To minimize the total consumed power for this initial synchronization process, an optimization problem can be formulated where the objective is to minimize the sum of all the transmit power levels to be used during the beam scan. The objective is subject to a set of quality-of-service (QoS) constraints (e.g., minimum signal-to-interference-plus-noise ratio (SINR) requirements for the reception of synchronization signals by UEs in the region) and a set of transmit power constraints. The result is the feasible power settings, for all transmitted synchronization beams, where the element-wise sum of the power settings is minimized. From the resulting power settings, the beam sweep pattern to be used in the beam scan is derived. Ideally, the transmission of synchronization signals using the resulting power settings provides good signal quality to any new UE in the area that may try to synchronize to an AN.
By its nature, the problem described above is combinatorial, with high computational complexity for large-scale networks. Thus, its optimal solution is difficult to obtain, as the exhaustive search for the optimal solution grows exponentially with the number of QoS constraints. Although the combinatorial problem can be transformed into a mixed-integer linear program to be solved in a more efficient manner, it is still intractable for very-large-scale networks.
One possible low-complexity approach to defining beam-sweeping patterns for the ANS is to choose the beam sweep pattern, i.e., the sequence of beams that ANs follow over beam sweep instances, at random, with no power optimization. This is the approach described in C. N. Barati, S. A. Hosseini, S. Rangan, P. Liu, T. Korakis, and S. S. Panwar, “Directional cell search for millimeter wave cellular systems,” in IEEE 15th International Workshop on Signal Processing Advances in Wireless Communications (SPAWC), June 2014]. However, this approach would make ANs transmit synchronization signals to areas where UEs never (or rarely) appear. Thus, unnecessary power is consumed. In addition, UEs may experience high interference levels from the randomly swept beams.
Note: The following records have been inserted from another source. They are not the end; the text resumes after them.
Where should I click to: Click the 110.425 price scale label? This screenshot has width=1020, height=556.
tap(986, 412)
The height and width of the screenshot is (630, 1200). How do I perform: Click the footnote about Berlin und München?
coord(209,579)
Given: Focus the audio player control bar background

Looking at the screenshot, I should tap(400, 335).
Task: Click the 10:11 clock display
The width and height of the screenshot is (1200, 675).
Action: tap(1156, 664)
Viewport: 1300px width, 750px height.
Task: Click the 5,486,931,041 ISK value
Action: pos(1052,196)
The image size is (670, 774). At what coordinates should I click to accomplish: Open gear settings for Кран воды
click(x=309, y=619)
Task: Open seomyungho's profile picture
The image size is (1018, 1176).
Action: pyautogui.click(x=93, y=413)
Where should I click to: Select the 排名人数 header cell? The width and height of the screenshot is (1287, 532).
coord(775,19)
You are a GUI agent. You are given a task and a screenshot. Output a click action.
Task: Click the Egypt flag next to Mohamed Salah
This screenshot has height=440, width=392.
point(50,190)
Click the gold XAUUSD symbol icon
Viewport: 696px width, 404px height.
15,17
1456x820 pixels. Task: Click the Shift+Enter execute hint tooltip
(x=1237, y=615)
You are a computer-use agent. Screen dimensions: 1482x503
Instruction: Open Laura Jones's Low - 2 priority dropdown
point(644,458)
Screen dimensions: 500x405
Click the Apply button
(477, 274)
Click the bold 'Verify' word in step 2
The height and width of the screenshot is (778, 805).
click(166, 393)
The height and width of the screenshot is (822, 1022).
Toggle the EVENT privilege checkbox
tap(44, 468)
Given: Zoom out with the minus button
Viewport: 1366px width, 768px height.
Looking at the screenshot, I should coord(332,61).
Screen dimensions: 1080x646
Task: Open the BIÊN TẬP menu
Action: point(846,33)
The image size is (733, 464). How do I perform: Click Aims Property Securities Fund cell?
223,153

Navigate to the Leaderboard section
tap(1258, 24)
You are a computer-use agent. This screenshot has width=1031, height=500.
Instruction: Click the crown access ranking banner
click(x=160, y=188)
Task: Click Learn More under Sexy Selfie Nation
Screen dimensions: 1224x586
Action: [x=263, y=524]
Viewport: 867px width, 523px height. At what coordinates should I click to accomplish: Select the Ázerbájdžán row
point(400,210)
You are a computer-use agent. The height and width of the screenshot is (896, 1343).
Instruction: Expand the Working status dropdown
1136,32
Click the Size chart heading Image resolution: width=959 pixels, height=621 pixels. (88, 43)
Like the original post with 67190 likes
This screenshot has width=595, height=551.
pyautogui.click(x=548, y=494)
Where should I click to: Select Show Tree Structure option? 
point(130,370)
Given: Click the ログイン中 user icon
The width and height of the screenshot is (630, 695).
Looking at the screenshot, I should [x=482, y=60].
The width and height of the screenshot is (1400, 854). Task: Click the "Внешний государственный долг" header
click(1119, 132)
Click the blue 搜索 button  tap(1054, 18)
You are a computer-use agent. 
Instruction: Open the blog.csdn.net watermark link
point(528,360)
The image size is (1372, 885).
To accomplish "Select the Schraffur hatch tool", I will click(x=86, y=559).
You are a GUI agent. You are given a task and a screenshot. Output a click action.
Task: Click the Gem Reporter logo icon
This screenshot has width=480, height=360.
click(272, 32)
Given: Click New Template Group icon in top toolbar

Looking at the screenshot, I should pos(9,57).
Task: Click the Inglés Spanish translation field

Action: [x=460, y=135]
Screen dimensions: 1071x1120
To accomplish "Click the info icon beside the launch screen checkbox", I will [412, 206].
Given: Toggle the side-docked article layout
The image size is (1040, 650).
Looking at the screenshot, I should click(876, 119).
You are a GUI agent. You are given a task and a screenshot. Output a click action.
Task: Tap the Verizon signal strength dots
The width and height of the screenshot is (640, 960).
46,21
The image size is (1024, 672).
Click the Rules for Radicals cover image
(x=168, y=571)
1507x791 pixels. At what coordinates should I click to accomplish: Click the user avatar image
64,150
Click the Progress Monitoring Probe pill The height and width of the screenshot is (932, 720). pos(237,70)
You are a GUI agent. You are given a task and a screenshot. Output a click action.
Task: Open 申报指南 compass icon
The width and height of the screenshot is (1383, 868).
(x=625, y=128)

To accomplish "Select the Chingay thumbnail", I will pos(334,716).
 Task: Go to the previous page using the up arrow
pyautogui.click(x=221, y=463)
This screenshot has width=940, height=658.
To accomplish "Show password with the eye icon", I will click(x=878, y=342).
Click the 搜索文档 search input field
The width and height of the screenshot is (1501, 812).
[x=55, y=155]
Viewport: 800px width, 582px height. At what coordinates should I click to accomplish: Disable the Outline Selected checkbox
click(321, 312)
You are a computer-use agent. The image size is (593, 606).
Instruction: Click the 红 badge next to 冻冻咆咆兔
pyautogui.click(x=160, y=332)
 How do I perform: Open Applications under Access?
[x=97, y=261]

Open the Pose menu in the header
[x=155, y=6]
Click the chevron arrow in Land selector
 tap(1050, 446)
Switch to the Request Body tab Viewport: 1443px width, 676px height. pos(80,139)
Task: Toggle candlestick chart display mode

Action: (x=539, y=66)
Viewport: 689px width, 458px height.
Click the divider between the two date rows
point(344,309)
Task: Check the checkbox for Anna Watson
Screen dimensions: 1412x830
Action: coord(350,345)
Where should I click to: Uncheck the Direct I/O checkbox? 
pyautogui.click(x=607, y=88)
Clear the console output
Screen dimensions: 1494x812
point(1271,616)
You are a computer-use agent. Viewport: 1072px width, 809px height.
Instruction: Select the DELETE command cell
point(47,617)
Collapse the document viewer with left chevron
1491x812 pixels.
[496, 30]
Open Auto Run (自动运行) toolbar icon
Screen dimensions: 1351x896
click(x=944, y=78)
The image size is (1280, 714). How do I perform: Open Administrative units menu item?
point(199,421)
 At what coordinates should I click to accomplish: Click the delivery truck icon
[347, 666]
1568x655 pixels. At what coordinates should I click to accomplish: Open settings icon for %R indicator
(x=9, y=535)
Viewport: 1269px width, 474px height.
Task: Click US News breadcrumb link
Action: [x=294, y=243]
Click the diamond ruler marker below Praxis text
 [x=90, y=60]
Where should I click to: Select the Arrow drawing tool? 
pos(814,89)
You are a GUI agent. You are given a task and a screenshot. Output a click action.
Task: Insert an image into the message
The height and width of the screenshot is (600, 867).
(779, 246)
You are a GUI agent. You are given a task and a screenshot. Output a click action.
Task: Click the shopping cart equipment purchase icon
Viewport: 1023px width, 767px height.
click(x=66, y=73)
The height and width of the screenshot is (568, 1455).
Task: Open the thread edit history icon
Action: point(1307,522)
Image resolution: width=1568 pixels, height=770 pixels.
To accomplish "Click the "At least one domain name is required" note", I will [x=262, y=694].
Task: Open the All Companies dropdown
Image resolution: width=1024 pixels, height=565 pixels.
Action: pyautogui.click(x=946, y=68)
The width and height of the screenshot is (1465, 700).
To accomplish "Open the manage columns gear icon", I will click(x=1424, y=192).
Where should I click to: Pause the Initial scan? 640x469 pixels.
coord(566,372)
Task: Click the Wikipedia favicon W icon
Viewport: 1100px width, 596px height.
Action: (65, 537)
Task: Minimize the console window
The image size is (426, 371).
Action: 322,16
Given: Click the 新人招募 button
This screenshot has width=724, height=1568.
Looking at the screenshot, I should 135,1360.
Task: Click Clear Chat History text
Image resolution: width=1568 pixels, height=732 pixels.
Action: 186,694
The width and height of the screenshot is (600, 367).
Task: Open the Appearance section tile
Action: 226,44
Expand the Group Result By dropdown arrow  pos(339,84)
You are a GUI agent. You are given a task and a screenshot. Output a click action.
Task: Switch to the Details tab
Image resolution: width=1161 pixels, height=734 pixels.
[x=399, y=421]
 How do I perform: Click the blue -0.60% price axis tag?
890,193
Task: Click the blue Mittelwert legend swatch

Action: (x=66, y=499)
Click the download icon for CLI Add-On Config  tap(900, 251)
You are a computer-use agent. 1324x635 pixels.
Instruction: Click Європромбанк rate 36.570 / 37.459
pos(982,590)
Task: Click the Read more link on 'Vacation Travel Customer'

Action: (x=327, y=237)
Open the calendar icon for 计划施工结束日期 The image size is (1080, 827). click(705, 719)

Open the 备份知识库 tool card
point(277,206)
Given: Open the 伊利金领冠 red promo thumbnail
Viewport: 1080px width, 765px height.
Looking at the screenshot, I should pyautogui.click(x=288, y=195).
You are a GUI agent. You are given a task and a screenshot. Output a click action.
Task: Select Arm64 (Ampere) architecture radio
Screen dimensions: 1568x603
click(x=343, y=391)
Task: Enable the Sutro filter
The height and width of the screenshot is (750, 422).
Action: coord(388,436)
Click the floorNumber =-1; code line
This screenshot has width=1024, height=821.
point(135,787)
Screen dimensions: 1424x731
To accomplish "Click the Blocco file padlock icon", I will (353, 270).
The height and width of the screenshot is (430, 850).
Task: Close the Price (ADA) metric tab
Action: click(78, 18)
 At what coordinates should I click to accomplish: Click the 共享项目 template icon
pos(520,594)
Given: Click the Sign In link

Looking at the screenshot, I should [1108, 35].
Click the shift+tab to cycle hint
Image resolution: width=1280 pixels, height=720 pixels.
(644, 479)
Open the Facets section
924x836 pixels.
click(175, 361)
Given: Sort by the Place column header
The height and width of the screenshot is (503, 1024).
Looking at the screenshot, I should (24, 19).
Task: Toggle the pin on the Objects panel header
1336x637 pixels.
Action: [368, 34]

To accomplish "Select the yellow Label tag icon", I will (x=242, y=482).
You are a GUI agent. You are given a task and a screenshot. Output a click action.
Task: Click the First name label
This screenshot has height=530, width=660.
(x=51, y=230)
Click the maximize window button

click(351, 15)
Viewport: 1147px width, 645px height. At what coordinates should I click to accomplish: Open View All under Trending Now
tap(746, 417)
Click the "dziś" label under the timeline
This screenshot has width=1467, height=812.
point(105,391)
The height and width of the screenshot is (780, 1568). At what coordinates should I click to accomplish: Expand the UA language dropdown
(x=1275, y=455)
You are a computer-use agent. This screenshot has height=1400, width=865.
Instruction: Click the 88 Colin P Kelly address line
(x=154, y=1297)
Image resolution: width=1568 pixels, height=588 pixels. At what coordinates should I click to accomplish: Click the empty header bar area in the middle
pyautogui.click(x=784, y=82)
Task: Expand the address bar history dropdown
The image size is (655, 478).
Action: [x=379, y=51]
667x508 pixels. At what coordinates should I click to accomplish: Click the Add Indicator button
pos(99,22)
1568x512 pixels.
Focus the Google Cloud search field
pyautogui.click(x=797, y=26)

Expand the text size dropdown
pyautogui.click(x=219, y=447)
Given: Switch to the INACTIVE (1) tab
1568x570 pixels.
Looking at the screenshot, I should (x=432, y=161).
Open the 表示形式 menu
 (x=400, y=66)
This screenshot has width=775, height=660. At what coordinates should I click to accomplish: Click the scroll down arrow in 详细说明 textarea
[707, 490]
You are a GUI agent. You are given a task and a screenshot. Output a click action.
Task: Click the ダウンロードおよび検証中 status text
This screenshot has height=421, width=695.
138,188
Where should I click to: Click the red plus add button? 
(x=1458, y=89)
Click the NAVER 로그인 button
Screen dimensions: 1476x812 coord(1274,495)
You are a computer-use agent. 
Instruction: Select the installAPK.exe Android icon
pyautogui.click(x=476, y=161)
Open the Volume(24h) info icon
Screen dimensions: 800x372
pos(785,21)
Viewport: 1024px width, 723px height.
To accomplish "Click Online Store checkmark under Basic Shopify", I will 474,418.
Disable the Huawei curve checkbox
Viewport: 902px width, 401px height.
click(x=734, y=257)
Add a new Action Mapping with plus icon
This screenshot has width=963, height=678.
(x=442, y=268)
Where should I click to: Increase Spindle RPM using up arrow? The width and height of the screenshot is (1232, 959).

Another approach is to design the beam pattern and optimize the power settings based on historical statistics for UEs, as collected by the wireless network. This is the approach described in I. M. Guerreiro, J. Axnäs, D. Hui, and C. C. Cavalcante, “Power-efficient beam sweeping for initial synchronization in mm-Wave wireless networks,” in IEEE 16th International Workshop on Signal Processing Advances in Wireless Communications (SPAWC), June 2015. From such a data set, ANs sub-optimally find a power setting sufficient to provide good synchronization signal quality for UEs to synchronize. As a consequence, the beam sweep pattern is derived from power settings, where only directions associated with non-zero power levels are used. However, the specific algorithms detailed in the paper cited above are performed in a centralized manner, and provide solutions far from the optimum.